"The last place they'll ever think of looking for me will be the big outdoors. Their idea of hunting for a workman is to dragnet the back rooms of saloons—especially if they're after a Socialist. That's the limit of their intelligence, to connect Socialism and beer. I'll beat 'em; I'll hike—and it's a hundred to one I land in Niagara with more cash than when I started, with better health, more knowledge, and the freedom that, alone, can save the world now from the most damnable slavery that ever threatened its existence!"
Thus reasoning, with perfect clarity and a long-headedness that proved him a strategist at four-and-twenty, Gabriel Armstrong whistled a louder note as he tramped away to northward, away from the hateful presence of Herzog, away from the wage-slavery of the Oakwood Heights plant, away—with that precious secret in his brain—toward the far scene of destined warfare, where stranger things were to ensue than even he could possibly conceive.
Saturday morning found him, his visit with Underwood at an end, already twenty miles or more from the Bronx River, marching along through Haverstraw, up the magnificent road that fringes the Hudson—now hidden from the mighty river behind a forest-screen, now curving on bold abutments right above the sun-kissed expanses of Haverstraw Bay, here more than two miles from wooded shore to shore.
At eleven, he halted at a farm house, some miles north of the town, got a job on the woodpile, and astonished the farmer by the amount of birch he could saw in an hour. He took his pay in the shape of a bountiful dinner, and—after half an hour's smoke and talk with the farmer, to whom he gave a few pamphlets from the store in his knapsack—said good-bye to all hands and once more set his face northward for the long hike through much wilder country, to West Point, where he hoped to pass the night.
Thus we must leave him, for a while. For now the thread of our narration, like the silken cord in the Labyrinth of Crete, leads us back to the Country Club at Longmeadow, the scene, that very afternoon, of the sudden and violent rupture between the financier and Catherine Flint.
Catherine, her first indignation somewhat abated, and now vastly relieved at the realization that she indeed was free from her loveless and long-since irksome alliance with Waldron, calmly enough returned to the club-house. Head well up, and eyes defiant, she walked up the broad steps and into the office.
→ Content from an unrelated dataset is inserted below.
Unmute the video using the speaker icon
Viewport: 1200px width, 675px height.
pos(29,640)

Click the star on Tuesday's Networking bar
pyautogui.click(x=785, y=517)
Little cared she whether the piazza gossips—The Hammer and Anvil Club, in local slang—divined the quarrel or not. The girl felt herself immeasurably indifferent to such pettinesses as prying small talk and innuendo. Let people know, or not, as might be, she cared not a whit. Her business was her own. No wagging of tongues could one hair's breadth disturb that splendid calm of hers.
The clerk, behind the desk, smiled and nodded at her approach.
"Please have my car brought round to the porte-cochère, at once?" she asked. "And tell Herrick to be sure there's plenty of gas for a long run. I'm going through to New York."
"So soon?" queried the clerk. "I'm sure your father will be disappointed, Miss Flint. He's just wired that he's coming out tomorrow, to spend Sunday here. He particularly asks to have you remain. See here?"
He handed her a telegram. She glanced it over, then crumpled it and tossed it into the office fire-place.